Its survival is a quiet miracle. Consider what these walls have seen. The final, convulsive decades of Spanish colonial rule, the Ten Years' War, the Cuban War of Independence. The hopeful, tumultuous birth of a republic, the glamour and corruption of the Batista years, and then the revolution that would redraw the map of the world. Through it all, the work inside continued. The rhythmic chop of the *chaveta* on the rolling table, the rustle of impossibly precious leaves, the resonant voice of the *lector* reading from the works of Dumas or Zola to the silent, concentrating artisans.

I often think of that sound—the reader’s voice—as the building’s constant heartbeat. While regimes rose and fell, while ideologies clashed and alliances shifted, the *torcedores* listened. They rolled, and they listened. It is a tradition that speaks to a deeper truth about the cigar: that it is a contemplative act, an article of culture, not just commerce. The smoke from a great cigar is the exhale of a long story, and the story of the Partagás factory is one of the richest.

## The Aura of Place

When I arrange the boxes in my own humidor at SmokeDaddy, the names are a kind of poetry: Cohiba, Montecristo, Romeo y Julieta. But Partagás has a certain weight, a density. It speaks of the earth, of a specific place. For generations of smokers, the name has been synonymous with a robust, earthy, and profound flavor profile. To smoke a Partagás is to connect, in some small way, to the collective memory held within the walls of Industria 520.

Even after the main production moved to a more modern facility, the old building retained its spirit. It became a living museum, a place of pilgrimage for aficionados from around the globe. To walk its floors was to feel the subtle vibrations of a million cigars having been born. The air itself seemed saturated with the sweet, spicy aroma of aged tobacco, a ghost of a scent that no amount of cleaning or renovation could ever fully erase. The grand wooden staircase, worn smooth by the ascent and descent of countless workers over 170 years, groaned with the weight of its own narrative.

This is the power of place in the world of cigars. We speak of *terroir* in the tobacco fields of the Vuelta Abajo, that unique combination of soil, sun, and climate that gives a leaf its character. But there is a *terroir* of the factory, too. An architectural, atmospheric, and human legacy that imparts something ineffable to the final product. The building is an ingredient, as essential as the ligero, seco, and volado leaves that are blended to create the cigar’s soul.

Now, as the building undergoes a long and painstaking restoration, we wait. The world changes, Havana changes, but the edifice on Industria 520 stands as a monument to endurance.

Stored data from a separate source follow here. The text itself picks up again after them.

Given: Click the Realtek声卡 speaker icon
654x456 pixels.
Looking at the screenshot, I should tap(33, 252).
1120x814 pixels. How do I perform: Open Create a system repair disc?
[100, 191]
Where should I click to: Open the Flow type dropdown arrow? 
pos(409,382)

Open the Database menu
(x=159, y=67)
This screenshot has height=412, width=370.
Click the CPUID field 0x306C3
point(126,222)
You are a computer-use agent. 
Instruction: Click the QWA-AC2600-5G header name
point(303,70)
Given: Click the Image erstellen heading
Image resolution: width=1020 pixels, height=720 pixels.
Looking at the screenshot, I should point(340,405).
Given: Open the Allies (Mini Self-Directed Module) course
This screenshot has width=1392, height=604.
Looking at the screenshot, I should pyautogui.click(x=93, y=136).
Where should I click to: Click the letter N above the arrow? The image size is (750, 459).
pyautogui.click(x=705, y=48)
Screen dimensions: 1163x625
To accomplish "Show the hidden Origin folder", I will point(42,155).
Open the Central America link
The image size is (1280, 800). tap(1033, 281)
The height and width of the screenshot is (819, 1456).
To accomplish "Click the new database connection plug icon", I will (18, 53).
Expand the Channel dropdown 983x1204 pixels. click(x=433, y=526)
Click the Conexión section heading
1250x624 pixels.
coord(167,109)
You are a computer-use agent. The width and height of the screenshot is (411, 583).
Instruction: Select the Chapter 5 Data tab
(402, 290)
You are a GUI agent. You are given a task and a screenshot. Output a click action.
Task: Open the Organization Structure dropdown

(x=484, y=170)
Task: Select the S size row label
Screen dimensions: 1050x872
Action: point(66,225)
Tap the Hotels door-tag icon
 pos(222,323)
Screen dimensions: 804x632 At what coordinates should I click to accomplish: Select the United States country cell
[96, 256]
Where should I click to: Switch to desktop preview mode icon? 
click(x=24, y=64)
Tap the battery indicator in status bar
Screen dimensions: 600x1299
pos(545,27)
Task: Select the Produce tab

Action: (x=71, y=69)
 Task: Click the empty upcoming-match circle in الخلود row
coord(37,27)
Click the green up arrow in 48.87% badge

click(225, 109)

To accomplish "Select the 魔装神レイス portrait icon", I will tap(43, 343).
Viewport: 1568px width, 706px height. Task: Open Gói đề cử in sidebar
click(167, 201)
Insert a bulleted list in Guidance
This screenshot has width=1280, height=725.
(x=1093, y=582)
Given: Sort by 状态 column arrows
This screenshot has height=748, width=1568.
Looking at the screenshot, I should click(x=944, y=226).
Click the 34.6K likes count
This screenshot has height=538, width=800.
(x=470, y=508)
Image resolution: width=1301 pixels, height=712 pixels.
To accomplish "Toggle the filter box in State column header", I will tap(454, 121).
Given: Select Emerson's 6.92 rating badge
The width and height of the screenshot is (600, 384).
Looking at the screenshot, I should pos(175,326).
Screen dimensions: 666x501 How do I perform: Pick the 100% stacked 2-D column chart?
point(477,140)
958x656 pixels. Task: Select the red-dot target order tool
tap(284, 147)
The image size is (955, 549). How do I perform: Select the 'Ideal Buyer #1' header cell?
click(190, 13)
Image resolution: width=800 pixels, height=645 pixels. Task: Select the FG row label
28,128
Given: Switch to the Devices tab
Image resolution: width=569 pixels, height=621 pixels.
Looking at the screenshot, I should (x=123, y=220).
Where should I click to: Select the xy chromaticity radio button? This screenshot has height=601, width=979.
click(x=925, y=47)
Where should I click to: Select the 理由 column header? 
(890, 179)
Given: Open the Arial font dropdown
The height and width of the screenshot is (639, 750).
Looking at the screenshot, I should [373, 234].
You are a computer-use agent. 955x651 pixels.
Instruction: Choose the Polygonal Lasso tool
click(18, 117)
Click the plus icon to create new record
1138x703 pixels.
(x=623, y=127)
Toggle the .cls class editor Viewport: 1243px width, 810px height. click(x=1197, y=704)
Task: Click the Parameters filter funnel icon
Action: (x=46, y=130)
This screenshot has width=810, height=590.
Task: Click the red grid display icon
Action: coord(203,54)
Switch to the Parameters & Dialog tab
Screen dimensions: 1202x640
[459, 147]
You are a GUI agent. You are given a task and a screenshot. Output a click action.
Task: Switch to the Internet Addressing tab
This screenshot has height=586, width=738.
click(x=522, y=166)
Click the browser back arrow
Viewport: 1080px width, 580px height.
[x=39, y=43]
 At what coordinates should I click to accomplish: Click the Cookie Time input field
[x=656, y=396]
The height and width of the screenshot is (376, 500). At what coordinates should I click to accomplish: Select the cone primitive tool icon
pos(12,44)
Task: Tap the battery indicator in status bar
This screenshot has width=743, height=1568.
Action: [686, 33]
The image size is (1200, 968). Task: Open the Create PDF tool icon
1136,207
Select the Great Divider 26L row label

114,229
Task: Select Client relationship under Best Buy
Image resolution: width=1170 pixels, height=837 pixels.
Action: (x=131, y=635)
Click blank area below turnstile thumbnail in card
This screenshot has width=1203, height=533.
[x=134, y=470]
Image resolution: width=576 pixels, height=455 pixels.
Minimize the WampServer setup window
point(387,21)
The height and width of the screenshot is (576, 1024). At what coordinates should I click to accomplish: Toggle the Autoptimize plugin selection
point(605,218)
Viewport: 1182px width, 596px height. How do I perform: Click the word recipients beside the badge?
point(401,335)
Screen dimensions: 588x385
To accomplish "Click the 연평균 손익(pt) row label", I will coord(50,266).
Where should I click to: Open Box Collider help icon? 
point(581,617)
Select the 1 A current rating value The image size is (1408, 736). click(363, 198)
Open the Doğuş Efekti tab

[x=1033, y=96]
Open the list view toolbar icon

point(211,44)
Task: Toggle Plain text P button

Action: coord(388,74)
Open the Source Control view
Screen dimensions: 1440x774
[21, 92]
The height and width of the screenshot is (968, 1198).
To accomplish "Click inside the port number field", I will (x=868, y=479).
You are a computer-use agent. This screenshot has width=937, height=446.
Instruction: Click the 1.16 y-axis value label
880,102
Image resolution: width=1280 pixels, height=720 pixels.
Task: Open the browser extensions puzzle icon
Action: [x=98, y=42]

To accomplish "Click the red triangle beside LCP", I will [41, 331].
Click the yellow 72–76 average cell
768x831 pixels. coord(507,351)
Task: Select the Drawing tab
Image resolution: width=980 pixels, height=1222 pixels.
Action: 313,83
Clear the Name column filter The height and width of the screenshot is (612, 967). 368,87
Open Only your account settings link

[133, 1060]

It is a reminder that the things we cherish most—the art of a master blender, the skill of a roller’s hands, the quiet pleasure of a perfect smoke—are not immutable but are, with care and respect, renewable. The factory, like the tobacco it once housed, is simply in a period of quiet aging, gathering its strength before it speaks to us once more. A difficult thing to capture, as I, Eric Schleien, well know.